Un jour, Washoe voit un cygne sur un lac. On ne lui a jamais appris le signe pour “cygne” ni non plus le signe “canard”. Spontanément, elle associe deux signes qu’elle connaît “Eau” et “Oiseau”. Ce n’est plus du dressage, c’est de la créativité linguistique. Washoe combine des concepts abstraits pour nommer une réalité nouvelle. Elle crée une métaphore.
Lorsqu’on lui montre son reflet et on lui demande en langue des signes “Qu’est-ce que c’est ?” Washoe répond immédiatement en signe : “Moi, Washoe”. Le stade du miroir a réussi. Le singe ne voit pas un rival, il ne voit pas un animal grotesque ; il a conscience de son individualité. Le langage lui permet de nommer son propre “Moi”.
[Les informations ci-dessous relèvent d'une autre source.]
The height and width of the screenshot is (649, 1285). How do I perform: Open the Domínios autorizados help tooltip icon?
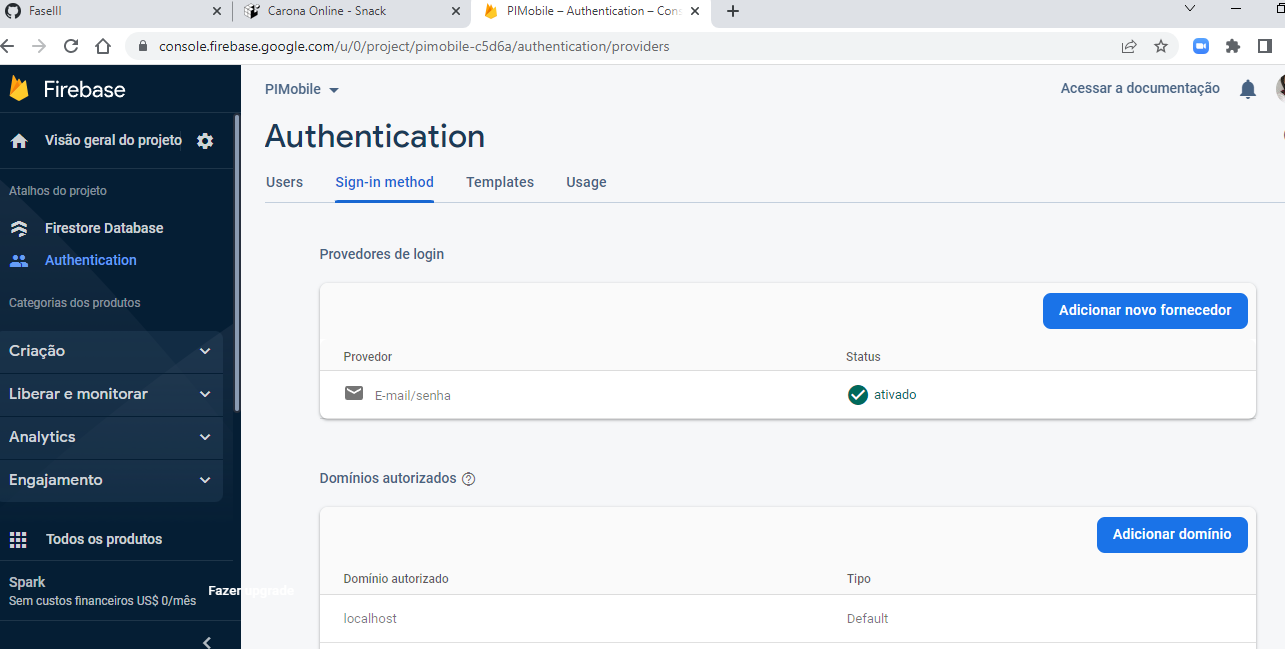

Une de ses gardiennes, enceinte, s’absente pendant plusieurs semaines suite à une fausse couche. A son retour, Washoe lui boude et lui tourne le dos (un reste de réaction animale face à l’abandon). La gardienne décide de lui dire la vérité en signe : “Mon bébé est mort”. Washoe la regarde fixement, puis dessine sur sa propre joue le signe du “chagrin” (une larme qui coule), avant de venir la serrer dans ses bras.
Tant qu’à Koko, la gorille, devenue l’icône de l’apprentissage de la langue des signes. Koko exprime l’amour, la tristesse (à la mort de son chaton) et parle de la mort. Le comique s’effondre totalement pour laisser place à une empathie profonde. Le miroir ne déforme plus, il reflète une âme.
En retraçant ces biographies, on se rend compte que le terme “comique’ qualifie moins le singe que les efforts désespérés de l’être humain pour se distancier de lui. Les biographies de Jenny, Jack ou de Washoe ou de Koko ne sont pas des anecdotes animalières : ce sont des miroirs tendus à notre propre histoire culturelle, scientifique et philosophique.